Algunos de los defectos
y errores que el libro analiza son perceptibles inictooculi sin esfuerzo
alguno. Es el caso de “la multiplicación arbitraria de los organismos públicos”
o, incluso, el de la ruptura de la necesaria unidad de mercado que resulta de
la repetición mimética de normas y técnicas de intervención por las Comunidades
Autónomas, que yo denuncié hace ya unos años en estas páginas utilizando el
ejemplo de las tauroautonomías, esto es, de la proliferación, auténticamente
grotesca, de reglamentos taurinos.
Hay otros, en cambio,
que no lo son tanto y que importa mucho que sean conocidos y, por lo tanto,
explicados, bien explicados, como aquí lo son.
Importa, en efecto,
saber en qué consistió el error originario, que el autor cifra “en reproducir
las soluciones de 1931 sin más valoraciones ni enmiendas”, es decir, en
renunciar a regular en la propia Constitución la deseada descentralización del
poder, en fiarlo todo al libre juego del principio dispositivo, del que podía
resultar cualquier cosa, tanto un Estado pluriforme y como tal inmanejable,
como esto que hemos dado en llamar Estado de las Autonomías, cuyas piezas han
terminado siendo 17, como podían haber sido ocho, 14 o 21. Nadie lo decidió así
de antemano, nadie lo “inventó”. Surgió por las buenas, como un subproducto de
la dinámica política de la Transición, en la que había que sacrificarlo todo al
consenso, que era, ciertamente, imprescindible para salir pacíficamente de una
larga dictadura y emprender el camino de la democracia que los españoles del
momento conocíamos sólo de referencias porque no habíamos tenido nunca
oportunidad de vivirla. Importa también saber que los tan traídos y llevados
“hechos diferenciales” en los que abusivamente se encaraman algunos con el
propósito de llevarse la porción más grande del pastel son realmente
ilocalizables, excepción hecha, claro está, de las lenguas, solemnemente
reconocidas en el pórtico mismo de la Constitución.
Importa saber igualmente
con la necesaria precisión hasta qué punto resultan inextricables el reparto
competencial entre el Estado y las comunidades autónomas y la maraña
legislativa resultante de la actividad de 18 legisladores compulsivos, exceso
éste que contrasta llamativamente con la carencia de las técnicas necesarias
para asegurar la ejecución de la legislación estatal, que se ha hecho visible
dramáticamente con la crisis económica en la que sin-vivimos.
E importa saber, en fin,
el papel que en todo ello ha jugado el Tribunal Constitucional con sus
desfallecimientos. El autor es aquí muy crítico pero, a mi juicio, se ha
quedado corto o, dicho de otro modo, ha sido demasiado deferente con la
deferencia (la redundancia es deliberada) que “el supremo intérprete de la
Constitución” ha mostrado no sólo con el legislador estatal, sino también y
sobre todo con las comunidades autónomas, víctima de un síndrome autonomista
que les ha llevado, no sólo a él sino a la mayoría de los actores (y de los
autores que les han coreado) de la política de estos decenios a la
identificación subconsciente de autonomía y descentralización con progresismo
en una suerte de respuesta refleja a la precedente identificación de dictadura
y centralismo.
El análisis impecable se
acompaña, como era obligado, de una exploración de los posibles remedios a los
errores, defectos y abusos detectados a lo largo de cada uno de los capítulos.

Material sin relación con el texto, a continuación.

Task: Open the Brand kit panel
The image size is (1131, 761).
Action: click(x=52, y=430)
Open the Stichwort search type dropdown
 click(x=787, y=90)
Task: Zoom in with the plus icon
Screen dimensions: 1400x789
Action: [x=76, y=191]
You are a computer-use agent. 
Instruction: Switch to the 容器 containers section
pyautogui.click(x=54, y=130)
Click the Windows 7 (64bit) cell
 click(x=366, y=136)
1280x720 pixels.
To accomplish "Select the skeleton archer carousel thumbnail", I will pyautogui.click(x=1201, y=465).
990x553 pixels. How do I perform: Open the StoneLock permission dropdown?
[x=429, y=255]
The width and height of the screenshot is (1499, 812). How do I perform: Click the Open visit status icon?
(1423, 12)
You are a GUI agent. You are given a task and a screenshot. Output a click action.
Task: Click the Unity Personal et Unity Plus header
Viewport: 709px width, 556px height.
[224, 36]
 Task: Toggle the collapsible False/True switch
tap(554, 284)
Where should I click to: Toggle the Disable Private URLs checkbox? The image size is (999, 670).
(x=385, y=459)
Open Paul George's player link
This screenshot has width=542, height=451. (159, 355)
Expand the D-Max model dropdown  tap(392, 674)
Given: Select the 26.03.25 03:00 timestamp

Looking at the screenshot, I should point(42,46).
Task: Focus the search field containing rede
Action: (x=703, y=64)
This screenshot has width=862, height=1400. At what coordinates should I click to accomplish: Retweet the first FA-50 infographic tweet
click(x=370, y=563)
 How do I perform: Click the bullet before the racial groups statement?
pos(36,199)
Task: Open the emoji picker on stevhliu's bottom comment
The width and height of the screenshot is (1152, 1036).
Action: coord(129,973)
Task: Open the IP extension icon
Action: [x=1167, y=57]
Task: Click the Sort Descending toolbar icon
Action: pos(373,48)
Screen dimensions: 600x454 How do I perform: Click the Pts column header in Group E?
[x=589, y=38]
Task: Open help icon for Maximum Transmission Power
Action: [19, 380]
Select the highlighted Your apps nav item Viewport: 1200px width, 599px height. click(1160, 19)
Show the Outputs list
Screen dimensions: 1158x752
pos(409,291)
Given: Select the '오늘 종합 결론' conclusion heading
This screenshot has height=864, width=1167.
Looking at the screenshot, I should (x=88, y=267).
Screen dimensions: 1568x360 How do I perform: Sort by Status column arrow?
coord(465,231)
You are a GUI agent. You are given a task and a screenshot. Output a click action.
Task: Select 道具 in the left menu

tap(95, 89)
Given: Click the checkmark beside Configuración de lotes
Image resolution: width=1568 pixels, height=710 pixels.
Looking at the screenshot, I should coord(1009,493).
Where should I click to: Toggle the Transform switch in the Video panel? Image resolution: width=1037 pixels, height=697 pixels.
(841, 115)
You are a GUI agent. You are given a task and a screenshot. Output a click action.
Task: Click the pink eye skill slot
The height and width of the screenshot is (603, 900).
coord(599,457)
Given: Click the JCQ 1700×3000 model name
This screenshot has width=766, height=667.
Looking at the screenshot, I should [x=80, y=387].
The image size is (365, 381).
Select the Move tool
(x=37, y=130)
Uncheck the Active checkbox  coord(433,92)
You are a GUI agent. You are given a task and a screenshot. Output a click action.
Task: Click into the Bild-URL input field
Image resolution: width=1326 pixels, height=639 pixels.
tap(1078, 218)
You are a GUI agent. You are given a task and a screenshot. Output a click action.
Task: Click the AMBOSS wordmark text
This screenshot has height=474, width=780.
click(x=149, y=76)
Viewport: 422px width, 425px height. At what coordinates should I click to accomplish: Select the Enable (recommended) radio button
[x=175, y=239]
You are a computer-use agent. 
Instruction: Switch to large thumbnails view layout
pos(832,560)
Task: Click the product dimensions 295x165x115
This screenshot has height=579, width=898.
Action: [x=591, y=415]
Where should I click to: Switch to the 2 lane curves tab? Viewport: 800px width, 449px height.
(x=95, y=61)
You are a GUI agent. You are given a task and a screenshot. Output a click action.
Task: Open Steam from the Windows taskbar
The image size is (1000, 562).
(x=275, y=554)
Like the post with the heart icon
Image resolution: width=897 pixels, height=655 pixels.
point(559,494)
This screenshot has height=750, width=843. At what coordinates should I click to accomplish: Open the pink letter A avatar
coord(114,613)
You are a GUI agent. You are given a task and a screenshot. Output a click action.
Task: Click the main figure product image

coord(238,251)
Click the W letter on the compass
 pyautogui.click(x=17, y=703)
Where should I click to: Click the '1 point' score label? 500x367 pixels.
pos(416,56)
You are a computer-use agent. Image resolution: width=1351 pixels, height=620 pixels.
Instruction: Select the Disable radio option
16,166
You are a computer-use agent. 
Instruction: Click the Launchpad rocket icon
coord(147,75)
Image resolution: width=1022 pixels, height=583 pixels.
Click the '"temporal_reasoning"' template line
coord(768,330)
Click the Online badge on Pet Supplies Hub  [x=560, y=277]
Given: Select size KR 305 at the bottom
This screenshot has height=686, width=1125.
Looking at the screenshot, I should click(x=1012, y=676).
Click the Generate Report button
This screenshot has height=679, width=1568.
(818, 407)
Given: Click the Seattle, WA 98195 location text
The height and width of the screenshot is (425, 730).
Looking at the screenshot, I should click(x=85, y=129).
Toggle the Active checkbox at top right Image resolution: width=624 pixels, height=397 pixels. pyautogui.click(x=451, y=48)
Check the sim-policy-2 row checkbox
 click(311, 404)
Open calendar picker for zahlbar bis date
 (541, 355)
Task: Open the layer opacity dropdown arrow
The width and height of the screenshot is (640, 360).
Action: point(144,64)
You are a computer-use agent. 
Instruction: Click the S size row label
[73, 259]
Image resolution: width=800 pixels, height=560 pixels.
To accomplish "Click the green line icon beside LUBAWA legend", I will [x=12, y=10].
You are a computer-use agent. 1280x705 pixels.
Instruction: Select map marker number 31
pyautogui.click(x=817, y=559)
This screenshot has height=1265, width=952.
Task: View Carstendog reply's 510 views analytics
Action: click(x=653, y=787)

No hay una propuesta final, ya que en las primeras páginas del libro se afirma
que la crisis constitucional en la que nos hallamos “ha convertido la reforma
en indispensable”, de modo que “o la Constitución se arregla... o puede
producirse una seria debacle en un futuro inmediato”.
CONSCIENTE de la
necesidad de un pacto entre los dos grandes partidos y de la dificultad de
alcanzarlo para poder realizar esa reforma, el autor se esfuerza en apurar las
posibilidades de arreglar la organización y funcionamiento del Estado de las
Autonomías utilizando la legislación orgánica y ordinaria y no duda en afirmar
que su tesis “es que una reforma importante de la situación establecida puede
llevarse a efecto por dicha vía”.
Esta actitud pragmática
otorga al libro un plus porque asegura su utilidad en escenarios muy
diferentes, lo que resulta importante en tiempos en los que la incertidumbre es
la nota dominante.
Yo soy menos
posibilista. Es mejor, como dice el refrán, ponerse una vez colorado que cien
amarillo. Las reformas legislativas son, en principio, un poco más fáciles en
teoría porque podría hacerlas sólo el partido en el Gobierno, pero tendrían que
ser muchas, se dilatarían demasiado en el tiempo y tendrían enfrente a todos
los demás sin excepción alguna. A pesar del consejo ignaciano, que el Gobierno
parece seguir, creo que nunca vamos a encontrar un momento mejor que éste para
reformar a fondo la estructura del Estado, no para liquidar el Estado de las
Autonomías, porque es indiscutible que en estos 30 años ha echado raíces, pero
sí para racionalizarlo y para poner en él el orden que le ha faltado, porque
surgió desordenadamente, creció a empellones y amenaza con venirse abajo y
sepultarnos bajo sus ruinas.
Existe una coincidencia
sustancial en este sentido, que tiene simplemente que superar el fetichismo
federalista de una izquierda poco segura de sí misma que no termina de darse
cuenta de que ha perdido la posición de privilegio que un día tuvo (el PSOE fue
la primera fuerza política en el País Vasco en las primeras elecciones de 1977,
¿lo recuerdan?) entre otras cosas por ser o parecer más nacionalista que los
nacionalistas en lugar de hacer una política de izquierdas con el consiguiente
abandono de su clientela natural (el ejemplo del PSC es en este punto
patético).
Los federalistas, los
inmovilistas y los separatistas encontrarán en el epílogo del libro una
respuesta adecuada para los fantasmas que pueblan sus sueños. A partir de ahora
ya no hay excusas para la inacción: basta leer este libro para saber lo que hay
que hacer.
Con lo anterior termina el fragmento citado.